Later I would discover, very gradually, that that is one of the chief characteristics of love: it asks for everything. Not just for a little bit or for a whole lot, but for everything. And unless one is challenged to give everything, one is not really in love. Mike Mason


At one point in the gospels, Jesus speaks some really daunting and ear-catching words. Let me set the scene. First, he said that there will come a day when standing before him at the judgment there will some who will say that they a lot of great things in his name. They will tell him they’ve cast out a bunch of demons, healed a bunch of people, led multitudes to himself, even had Christian blogs on the Internet—basically did all these great works for God. They’ll be exclaiming, look at what I did Jesus, aren’t you proud of me! However, he will simply come back and state these haunting words, “I never knew you.” (Matthew 7:21-23) Whoah! Once again, it’s Jesus turning things on its head—addressing something from a different angle and exposing a truth we never saw. What we think is true, may not necessarily be the case. With this story, we see that there will be a lot of people who are doing incredible things for God, but in the end, these folks will turn out to be essentially frauds. Jesus pinpoints where they lack—they lacked a relationship with Him. He simply says, “I never knew you.” That verse is intimidating and thought-provoking, because it lets me know that it might not be necessarily important that I know Jesus, but more importantly that he knows me. This then is the most important question: does Jesus know me?

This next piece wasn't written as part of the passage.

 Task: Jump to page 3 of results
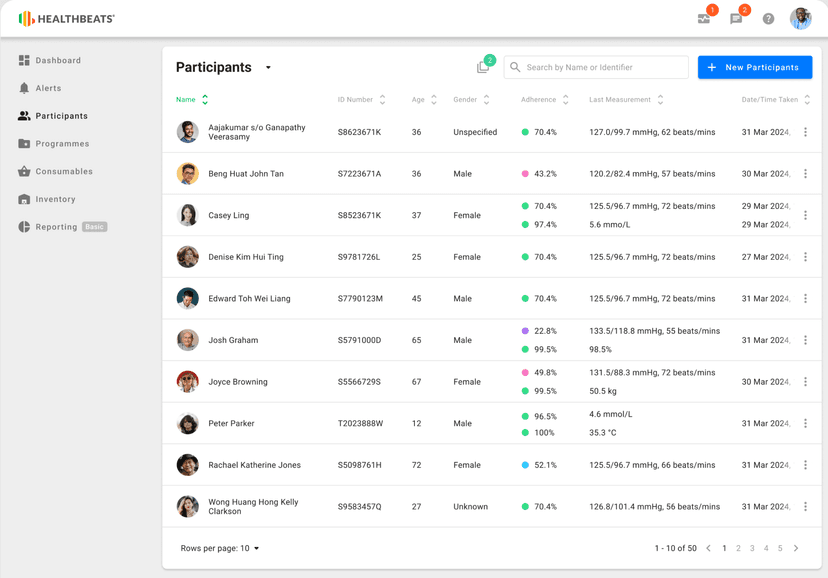tap(752, 548)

But with that above verse, what does that mean on a day-to-day basis, that Jesus knows me? Today, churches emphasize that we need to “know God,” but how does it work for him to know us? First, think about this in terms of relationships. With relationships, one can stay on the periphery or you can enter into the experience of the friendship. You can know only the facts about someone and yet miss the essentials of the person. You can allow yourself to enter into the relationship or be held back. Think of it this way—I can know a whole lot about a person, but not really know the person at all.

I will give you an example of someone I know; I’ve known him for about three years. I know that he drives a Ford Explorer, has dark hair, likes to eat Mexican food at least once a week, has been married for twelve years, has a kid who is in first grade, roots for the Michigan State Spartans during March Madness, works in the accounting field. This is the first level of knowing someone. You get the facts. At a deeper level, I don’t know much more about him even though I have known him for nearly three years. For example, in terms of “knowing” this person: I think he is a good father; I think he has a decent marriage; and I think he is a Christian. The problem is—this is how close we have become, or better yet, how close, he has become to me. I really don’t know him at all. For the most part he has only given me so much about knowing him, and that has not been much at all. For all intents and purposes, even though I see him on a fairly consistent basis, we are acquaintances and not friends. On the flip side, I have opened up to him a little bit about myself. I have shared beyond the facts and shared with him some of my more personal stuff in an attempt to deepen our friendship. To put it simply, He knows me; but I don’t know him. I think this is what Jesus is trying to get at with that passage. We can know a lot about him, but in the same breath, not really know him at all. We can engage regularly with him (i.e., go to church every Sunday or read our Bible daily), but never vulnerably open up our life to him. I think what Jesus was getting at in this passage is that those who are like this hold back a substantial part of themselves from God and from others.

So with this, a trademark of a person who is just a servant is often held back in terms of their relationship with God. How do I know this? First, I know this because I was like this at one point in my life. Even now, I can sometimes continue to be held back in terms of my relationship with God—holding it at the periphery. Because of this personal experience, I can also see that aspect in others when working with them as a pastor or counselor. Remember every single day you need to decide—will I be “just” a believer in Jesus, “just” a servant, or today will I continue to move into a friendship with him. It is important that we know Jesus; but it is life-changing and vital that he knows us.

Here are some tough questions you may have to ask yourself. Ask yourself: are you simply acquainted with Jesus or do you genuinely know him? Are you simply following some of the rudimentary rules of being a Christian or are you actually engaging the living God? As the example I used above, do you just know a lot of stuff about God, but in reality really don’t know him? If this is the case, moving beyond just knowing Jesus, how can you let him know you? How can you better open up your life to him?